The desert is depopulation, or precisely, making the population inhuman, incapable. The desert is a better aesthetic tool than the spectacle or biopower, the authors say. The desert is a sum of relations to be fought, which does not seem to differentiate from spectacle. How far is the concept desert taken? It is as if the the concepts of spectacle, biopower and empire have been recuperated and are now of the desert.
All that exists is situation. Yet, the totality has created a structuralization of flows to make situation impossible. The only situation is directed non-situation. We are compartmentalized into our own worlds, and that isolation is the desired world of situation managers.
Organization then, means to create situations in a world where situations are not occurring, or are not real. So apparently there are situations: in gangs, union strikes (or wildcat strikes?), any revolutionary or counter-revolutionary party. It is as if the authors felt that the non-situation was an interesting thought, but not the real direction they wanted to go in. I have a feeling this wobbling of positions will occur throughout the text. That some are capable of resisting the totalising effect of capital opens the call to elitism, and it just so happens that the organization method of the call is the escape document from totalisation. Prison everywhere and nowhere. A duality of absolutes.
Organization is redefined as giving substance to the situation. Reality is not capitalist. Does this mean that capitalism is not real? It seems to mean that the reality drawn up by the network of evidents does not contain capitalism. Or a precondition to be accepted into the network would be a personal expulsion of capitalism, whatever that means.

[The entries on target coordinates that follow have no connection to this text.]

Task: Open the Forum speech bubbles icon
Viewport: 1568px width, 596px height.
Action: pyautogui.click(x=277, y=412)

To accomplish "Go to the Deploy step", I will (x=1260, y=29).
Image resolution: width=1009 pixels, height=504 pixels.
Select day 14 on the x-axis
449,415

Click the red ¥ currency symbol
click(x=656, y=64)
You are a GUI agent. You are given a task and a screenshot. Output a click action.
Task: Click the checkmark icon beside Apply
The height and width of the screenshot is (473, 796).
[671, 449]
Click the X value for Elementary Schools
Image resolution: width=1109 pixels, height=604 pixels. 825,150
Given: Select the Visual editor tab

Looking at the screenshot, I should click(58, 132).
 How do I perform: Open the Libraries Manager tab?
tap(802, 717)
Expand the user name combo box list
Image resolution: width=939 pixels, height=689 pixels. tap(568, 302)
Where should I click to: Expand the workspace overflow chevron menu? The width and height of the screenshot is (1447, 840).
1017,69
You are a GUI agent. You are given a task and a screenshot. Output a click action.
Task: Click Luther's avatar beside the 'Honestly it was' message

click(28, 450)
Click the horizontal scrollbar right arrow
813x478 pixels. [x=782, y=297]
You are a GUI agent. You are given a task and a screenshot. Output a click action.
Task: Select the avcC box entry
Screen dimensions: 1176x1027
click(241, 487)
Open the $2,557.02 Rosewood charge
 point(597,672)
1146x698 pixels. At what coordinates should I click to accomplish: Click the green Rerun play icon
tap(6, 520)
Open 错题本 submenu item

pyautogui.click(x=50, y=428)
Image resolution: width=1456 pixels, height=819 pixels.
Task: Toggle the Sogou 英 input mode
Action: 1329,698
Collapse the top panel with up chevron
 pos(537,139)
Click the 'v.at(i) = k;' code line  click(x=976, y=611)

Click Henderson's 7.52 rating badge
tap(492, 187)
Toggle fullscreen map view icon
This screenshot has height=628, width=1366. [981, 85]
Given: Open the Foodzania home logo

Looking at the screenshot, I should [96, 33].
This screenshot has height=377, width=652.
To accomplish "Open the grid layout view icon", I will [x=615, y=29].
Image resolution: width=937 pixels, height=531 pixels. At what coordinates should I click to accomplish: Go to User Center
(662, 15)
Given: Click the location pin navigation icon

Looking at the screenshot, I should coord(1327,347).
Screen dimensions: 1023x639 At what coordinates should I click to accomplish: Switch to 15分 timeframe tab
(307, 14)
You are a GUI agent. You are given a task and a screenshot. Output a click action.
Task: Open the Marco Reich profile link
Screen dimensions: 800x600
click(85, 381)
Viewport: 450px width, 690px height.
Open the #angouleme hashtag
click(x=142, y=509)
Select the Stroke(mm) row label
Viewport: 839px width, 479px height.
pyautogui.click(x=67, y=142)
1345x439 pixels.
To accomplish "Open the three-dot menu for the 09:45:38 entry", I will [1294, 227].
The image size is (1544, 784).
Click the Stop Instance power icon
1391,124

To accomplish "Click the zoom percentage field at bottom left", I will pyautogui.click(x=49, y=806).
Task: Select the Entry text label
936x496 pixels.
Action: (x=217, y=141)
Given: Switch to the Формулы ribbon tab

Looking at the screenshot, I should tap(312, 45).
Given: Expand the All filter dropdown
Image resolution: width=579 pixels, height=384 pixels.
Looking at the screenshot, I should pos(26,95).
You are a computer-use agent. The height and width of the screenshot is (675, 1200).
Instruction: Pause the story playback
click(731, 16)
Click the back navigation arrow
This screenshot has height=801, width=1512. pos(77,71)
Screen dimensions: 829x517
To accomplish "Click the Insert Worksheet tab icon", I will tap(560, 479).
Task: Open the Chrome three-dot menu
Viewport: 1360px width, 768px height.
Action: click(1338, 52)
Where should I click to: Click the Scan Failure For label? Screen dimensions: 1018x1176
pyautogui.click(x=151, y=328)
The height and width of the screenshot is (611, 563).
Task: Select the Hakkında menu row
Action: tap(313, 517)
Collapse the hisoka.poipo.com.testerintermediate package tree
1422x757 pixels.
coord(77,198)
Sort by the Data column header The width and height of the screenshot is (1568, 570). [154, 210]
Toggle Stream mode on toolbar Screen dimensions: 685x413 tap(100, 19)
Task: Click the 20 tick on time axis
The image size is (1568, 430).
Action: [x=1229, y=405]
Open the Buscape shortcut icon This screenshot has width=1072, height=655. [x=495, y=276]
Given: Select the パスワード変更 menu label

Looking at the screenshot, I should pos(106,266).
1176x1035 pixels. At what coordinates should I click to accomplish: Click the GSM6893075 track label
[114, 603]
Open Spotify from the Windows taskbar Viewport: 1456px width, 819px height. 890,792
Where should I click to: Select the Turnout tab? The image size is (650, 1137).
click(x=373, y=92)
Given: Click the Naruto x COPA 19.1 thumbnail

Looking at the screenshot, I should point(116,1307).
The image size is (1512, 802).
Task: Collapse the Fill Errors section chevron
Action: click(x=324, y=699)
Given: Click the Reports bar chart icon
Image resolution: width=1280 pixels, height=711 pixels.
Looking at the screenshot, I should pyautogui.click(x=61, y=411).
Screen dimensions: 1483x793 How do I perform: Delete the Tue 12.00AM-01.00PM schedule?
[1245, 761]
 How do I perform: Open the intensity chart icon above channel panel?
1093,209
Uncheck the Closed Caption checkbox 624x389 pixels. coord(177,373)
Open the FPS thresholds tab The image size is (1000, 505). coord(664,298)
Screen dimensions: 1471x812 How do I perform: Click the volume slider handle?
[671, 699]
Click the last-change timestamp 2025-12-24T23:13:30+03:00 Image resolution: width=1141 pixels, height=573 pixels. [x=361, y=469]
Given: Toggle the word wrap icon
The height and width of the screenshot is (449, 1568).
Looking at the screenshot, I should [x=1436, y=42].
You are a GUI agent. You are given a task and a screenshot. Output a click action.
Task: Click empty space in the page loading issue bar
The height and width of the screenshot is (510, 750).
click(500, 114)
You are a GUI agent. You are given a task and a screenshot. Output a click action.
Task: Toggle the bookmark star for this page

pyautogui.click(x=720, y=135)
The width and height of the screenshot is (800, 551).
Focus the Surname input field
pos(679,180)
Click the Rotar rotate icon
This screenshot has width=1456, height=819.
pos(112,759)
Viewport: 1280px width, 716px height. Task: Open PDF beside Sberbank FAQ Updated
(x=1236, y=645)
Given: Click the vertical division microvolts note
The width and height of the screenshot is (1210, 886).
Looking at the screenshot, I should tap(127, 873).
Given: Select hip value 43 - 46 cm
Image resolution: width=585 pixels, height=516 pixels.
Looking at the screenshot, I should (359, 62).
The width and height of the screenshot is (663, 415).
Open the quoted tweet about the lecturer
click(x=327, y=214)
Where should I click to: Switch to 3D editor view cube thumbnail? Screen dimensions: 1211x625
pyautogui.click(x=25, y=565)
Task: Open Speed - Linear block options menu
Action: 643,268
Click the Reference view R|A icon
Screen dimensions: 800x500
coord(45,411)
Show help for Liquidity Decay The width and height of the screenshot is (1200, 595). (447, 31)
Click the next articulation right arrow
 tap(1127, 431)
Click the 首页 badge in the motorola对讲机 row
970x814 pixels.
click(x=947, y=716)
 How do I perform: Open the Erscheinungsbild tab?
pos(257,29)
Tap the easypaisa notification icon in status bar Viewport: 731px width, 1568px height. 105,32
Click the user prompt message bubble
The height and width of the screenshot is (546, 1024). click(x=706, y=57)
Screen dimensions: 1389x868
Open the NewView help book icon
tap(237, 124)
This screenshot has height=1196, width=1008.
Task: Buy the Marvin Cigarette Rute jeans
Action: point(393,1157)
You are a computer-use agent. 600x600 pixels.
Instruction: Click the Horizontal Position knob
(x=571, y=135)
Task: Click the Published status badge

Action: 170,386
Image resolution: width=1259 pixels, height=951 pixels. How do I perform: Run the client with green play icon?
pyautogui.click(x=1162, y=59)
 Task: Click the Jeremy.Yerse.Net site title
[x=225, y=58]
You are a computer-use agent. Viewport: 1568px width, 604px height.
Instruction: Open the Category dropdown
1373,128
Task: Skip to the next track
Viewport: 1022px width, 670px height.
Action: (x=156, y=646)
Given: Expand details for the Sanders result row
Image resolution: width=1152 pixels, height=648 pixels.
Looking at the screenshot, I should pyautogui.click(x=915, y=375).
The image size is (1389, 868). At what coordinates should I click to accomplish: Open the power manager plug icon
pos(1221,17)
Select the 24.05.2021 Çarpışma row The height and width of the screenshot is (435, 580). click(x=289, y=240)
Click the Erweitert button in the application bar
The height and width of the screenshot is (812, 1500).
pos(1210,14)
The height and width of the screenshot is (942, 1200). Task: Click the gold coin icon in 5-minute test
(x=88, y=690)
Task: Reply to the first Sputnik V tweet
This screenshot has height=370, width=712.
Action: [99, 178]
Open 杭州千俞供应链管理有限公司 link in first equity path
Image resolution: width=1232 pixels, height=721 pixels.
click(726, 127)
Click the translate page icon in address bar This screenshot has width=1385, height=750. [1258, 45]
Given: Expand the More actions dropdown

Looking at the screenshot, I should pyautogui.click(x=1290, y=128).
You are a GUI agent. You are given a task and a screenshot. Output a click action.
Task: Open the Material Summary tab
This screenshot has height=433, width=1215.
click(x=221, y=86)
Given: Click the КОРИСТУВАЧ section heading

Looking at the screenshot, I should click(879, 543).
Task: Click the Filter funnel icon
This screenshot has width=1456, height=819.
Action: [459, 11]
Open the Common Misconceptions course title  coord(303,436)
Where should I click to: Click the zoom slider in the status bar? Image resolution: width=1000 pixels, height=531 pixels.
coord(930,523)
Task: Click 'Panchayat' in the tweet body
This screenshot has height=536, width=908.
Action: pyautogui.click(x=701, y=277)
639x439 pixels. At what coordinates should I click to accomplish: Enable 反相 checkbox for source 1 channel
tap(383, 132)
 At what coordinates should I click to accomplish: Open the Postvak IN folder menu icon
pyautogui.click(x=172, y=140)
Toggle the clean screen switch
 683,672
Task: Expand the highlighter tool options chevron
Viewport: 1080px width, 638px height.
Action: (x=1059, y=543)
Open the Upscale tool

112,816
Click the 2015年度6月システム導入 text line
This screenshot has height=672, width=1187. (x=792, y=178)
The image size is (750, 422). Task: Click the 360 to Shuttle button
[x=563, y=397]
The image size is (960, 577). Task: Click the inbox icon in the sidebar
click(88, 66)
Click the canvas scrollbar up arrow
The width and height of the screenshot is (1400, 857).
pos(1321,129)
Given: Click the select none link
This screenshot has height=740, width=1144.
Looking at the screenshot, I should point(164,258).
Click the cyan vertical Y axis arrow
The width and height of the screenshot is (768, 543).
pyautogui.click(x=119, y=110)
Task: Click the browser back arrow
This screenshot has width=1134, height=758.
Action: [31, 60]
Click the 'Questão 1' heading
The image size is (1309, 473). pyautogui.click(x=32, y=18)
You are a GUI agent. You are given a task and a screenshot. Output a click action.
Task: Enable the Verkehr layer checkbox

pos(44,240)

We then bound forward. Because of the situation position we need alliances, first of all communication, and then circulation which will expand the alliance and further the need for more coomunication circulation. Accumulation of the ideas of the network of evidents. It turns out that the call is not so evident, we have only come to the position that we need to strengthen our position.
A further bound forward suggests that this call occurs within a situation of world civil war. This is a clear emotional appeal of recruitment. One must take a side in conditions of civil war. The 'we of a position' then will be a particular positioning within a fictionalized world civil war. This speaks volumes of the insurrectionist social war.
We then have a cluster of insurrectionist references, reenforcing the idea that this is an oral piece championing insurrectionist culture. 'From now on all friendship is political.' Hard words of men in war, in gangs. Or men who wish they were in war, or in gangs. But do these men know war? Who are these men, these recruiters?